Thaís Zara, economista sênior da LCA Consultores, aponta que a variação de preços deve ficar moderada a partir de 2025, com espaço de o BC manter a Selic em patamar mais restritivo até o terceiro trimestre do próximo ano.

“Possivelmente, mais para o final do ano, seja possível pensar em voltar a cortar os juros, pensando em uma inflação convergindo mais ao centro da meta em 2026/2027”, analisa Thaís Zara.

Além da inflação convergindo para a meta de 3%, Sérgio Goldenstein, estrategista-chefe da Warren Rena, destaca uma série de fatores que contribuem para a queda dos juros no ano que vem.

Entre os destaques, a potencial valorização do real — em razão de um cenário externo mais benigno com o início do ciclo de corte de juros nos Estados Unidos —, e o desaquecimento da atividade doméstica com redução dos gastos do governo federal.

Mas enquanto a perspectiva fiscal for negativa, Braga aponta para o pior cenário. “A menos que o governo restaure a credibilidade de sua política fiscal, o aperto monetário é inevitável”, aponta o ex-diretor do Banco Mundial.

<><> Incertezas

Um dos motivos por trás da taxa de equilíbrio elevada é a dívida historicamente elevada do país.

Além do processo de desinflação recente ter se mostrado mais lento que o esperado, contribuíram para a deterioração das expectativas do mercado a elevação dos gastos públicos e tensões entre o governo e o BC, que levaram os investidores a questionar sobre o futuro da autonomia da autarquia.
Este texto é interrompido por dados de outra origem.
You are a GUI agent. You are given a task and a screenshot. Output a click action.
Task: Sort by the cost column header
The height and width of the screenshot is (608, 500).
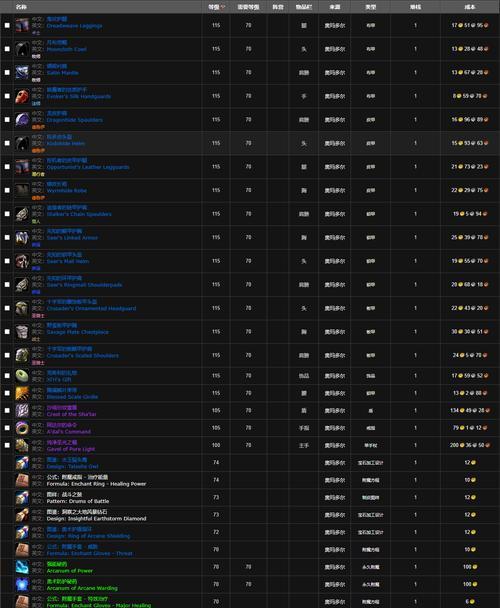coord(470,7)

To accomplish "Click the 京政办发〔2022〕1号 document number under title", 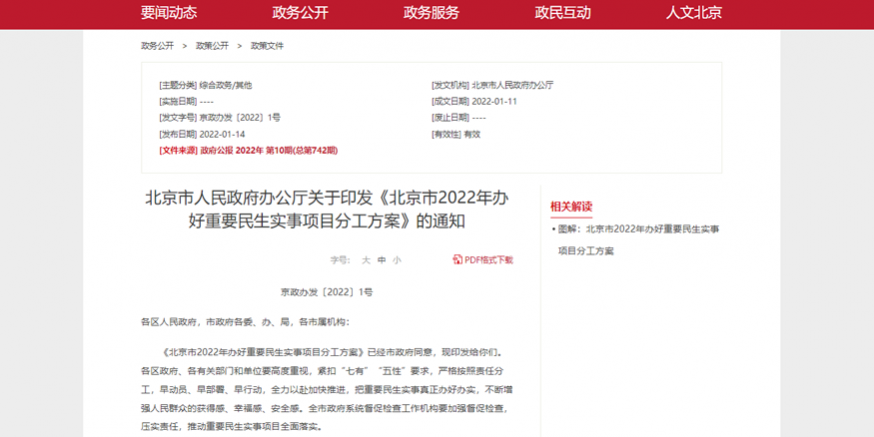I will tap(326, 292).
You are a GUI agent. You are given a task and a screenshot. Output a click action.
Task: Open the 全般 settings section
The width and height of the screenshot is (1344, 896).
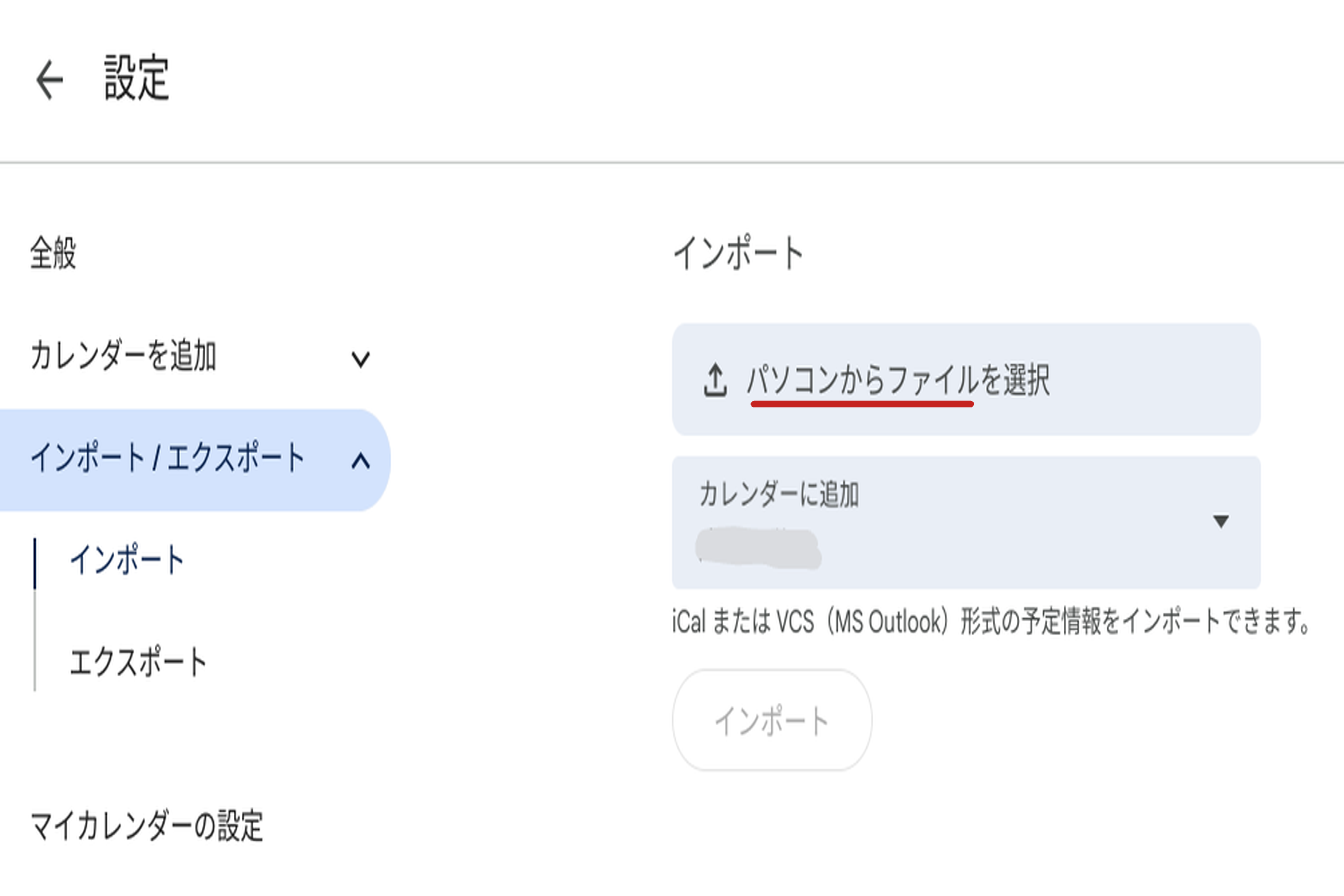[53, 255]
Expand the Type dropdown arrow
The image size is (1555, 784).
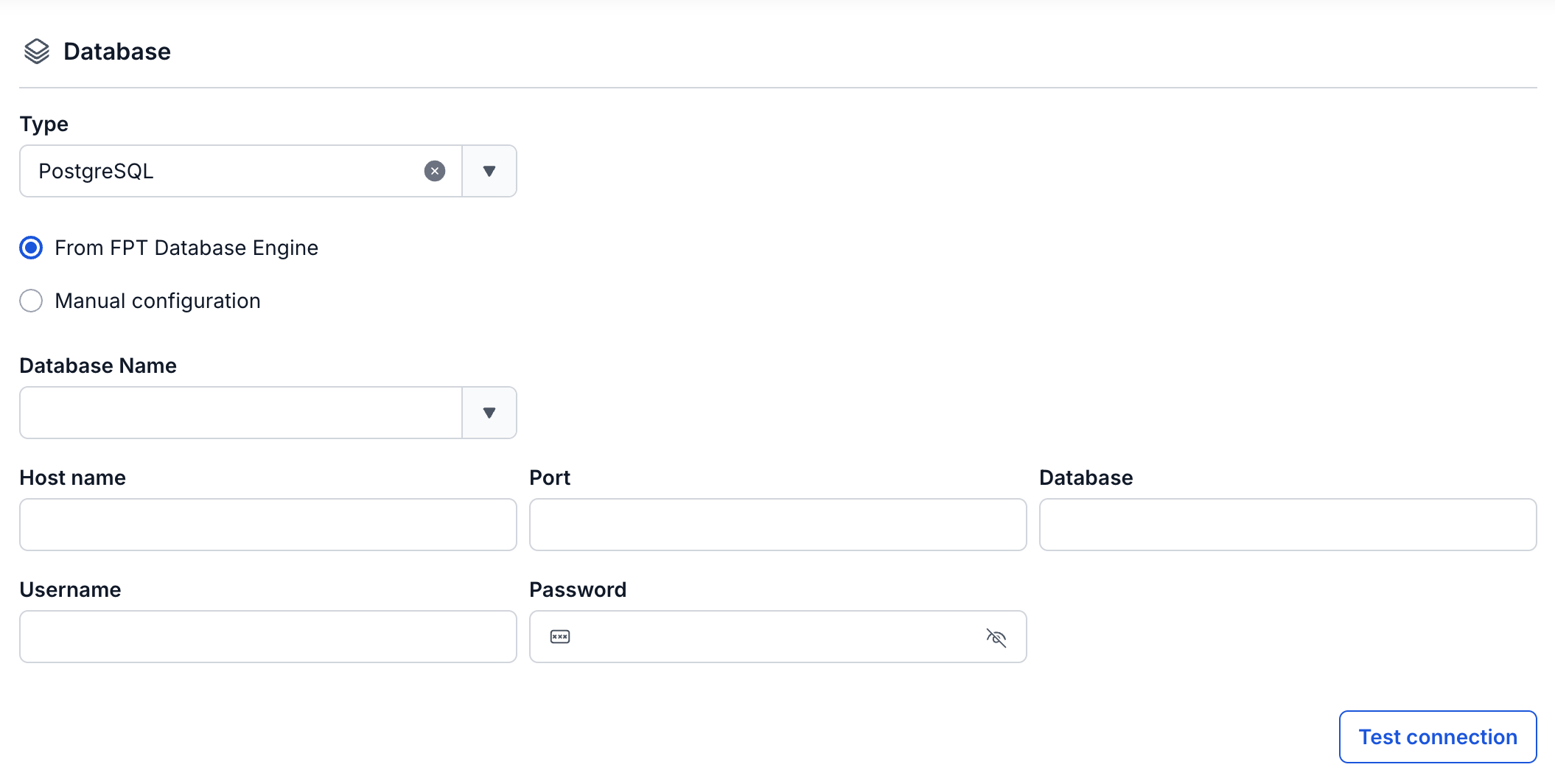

No começo do ano, o governo apresentou níveis recordes de receita. Ao mesmo passo, o executivo acelerou seus gastos, o que por sua vez aumentou o déficit primário do setor público.

“Os fatores que mais pesaram foram a ampliação do desvio das expectativas de inflação com relação à meta, o cenário externo adverso – que contribuiu bastante para a desvalorização do real -, a piora da percepção sobre os riscos fiscais e o dinamismo maior do que o esperado da atividade e do mercado de trabalho”, pontua Goldenstein.